为了满足这些临床需求,本文提出了一种能够准确快速地从CT中分割骨盆骨的自动算法。现有的从CT中分割骨盆骨的方法大多使用简单的阈值、区域生长和手工模型,其中包括可变形模型、统计形状模型、分水岭和其他。这些方法专注于局部灰度信息,由于皮质骨和骨小梁之间的密度差异,精度有限。而骨小梁在纹理和强度方面与周围组织相似。如果存在骨折,则进一步导致弱边缘。最近,基于深度学习的方法在图像分割方面取得了巨大的成功;然而,它们对CT骨盆骨分割的有效性还不完全清楚。虽然有一些与骨盆骨相关的数据集,但其中只有少数是开源的,并且大小较小(小于5张图像或200张切片),远远少于其他器官。虽然进行了基于深度学习的实验,但结果并不是很好(骰子=0.92),数据集只有200个CT片。对于深度学习方法的鲁棒性,拥有一个包括尽可能多的真实场景的综合数据集至关重要。本文通过策划一个大规模的CT数据集来弥补这一差距,并探索深度学习在这一任务中的应用,据我们所知,这是该领域的第一次真正尝试,具有更多的统计意义和参考价值。为了构建一个全面的数据集,我们必须处理由于成像分辨率和视野(FOV)的差异、不同部位产生的域移位、造影血管、粪便和食糜、骨折、低剂量、金属伪影等因素引起的各种图像外观变化。图1给出了这些不同条件的一些示例。在上述外观变化中,金属伪影的挑战是最难处理的。此外,本文的目标是将骨盆分割为多个骨头,包括腰椎、骶骨、左髋和右髋,而不是简单地从CT中分割出整个骨盆。本文的贡献总结如下:- 从多个领域和不同制造商汇集的骨盆CT数据集,包括1184个CT卷(超过320K CT切片)的不同外观变化(包括75个带有金属伪影的CT)。它们的多骨标签由专家仔细注释。我们将其开源以造福整个社区;- 学习一个深度多类分割网络[14],从多领域标记的图像中获得腰椎、骶骨、左髋和右髋分割的更有效表示,从而获得所需的准确性和鲁棒性;- 一个全自动分析管道,实现了高精度、高效率和鲁棒性,从而使其在临床实践中具有潜在的应用价值。
Title
题目
Deep learning to segment pelvic bones: large-scale CT datasets and baseline models
深度学习分割骨盆骨骼:大规模CT数据集和基线模型
Abstract
摘要
Pelvic bone segmentation in CT has always been an essential step in clinical diagnosis and surgery planning of pelvic bone diseases. Existing methods for pelvic bone segmentation are either hand-crafted or semi-automatic and achieve limited accuracy when dealing with image appearance variations due to the multi-site domain shift, the presence of contrasted vessels, coprolith and chyme, bone fractures, low dose, metal artifacts, etc. Due to the lack of a large-scale pelvic CT dataset with annotations, deep learning methods are not fully explored.

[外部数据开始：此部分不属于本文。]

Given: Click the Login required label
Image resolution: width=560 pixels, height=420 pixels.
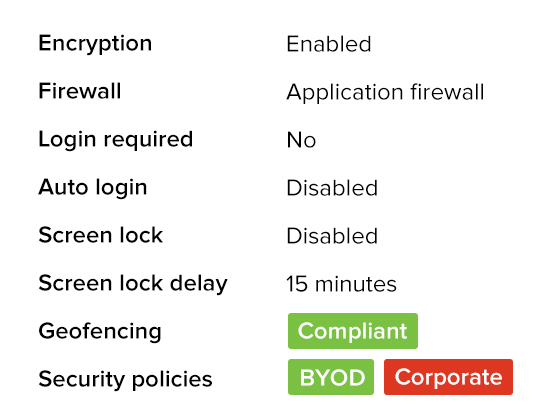Looking at the screenshot, I should [x=116, y=140].
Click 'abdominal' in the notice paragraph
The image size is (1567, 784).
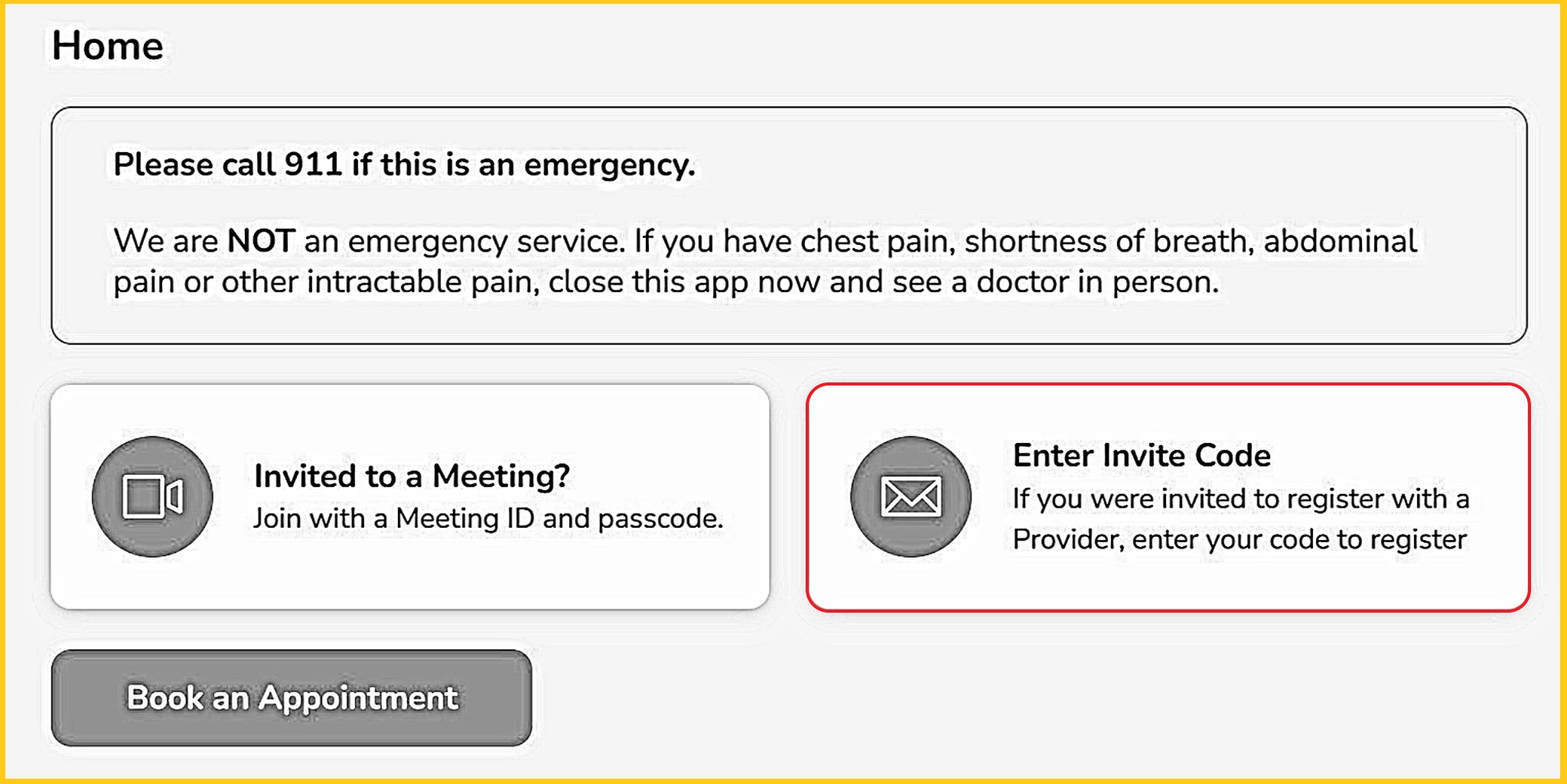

在CT中对骨盆骨骼的分割一直是临床诊断和骨盆骨疾病手术规划中的一个重要步骤。现有的骨盆骨骼分割方法要么是手工制作的,要么是半自动的,当面对由于多站点域转换、对比鲜明的血管、粪石和食糜、骨折、低剂量、金属伪影等因素造成的图像外观变化时,这些方法的准确性有限。由于缺乏一个带有注释的大规模骨盆CT数据集,深度学习方法尚未得到充分探索。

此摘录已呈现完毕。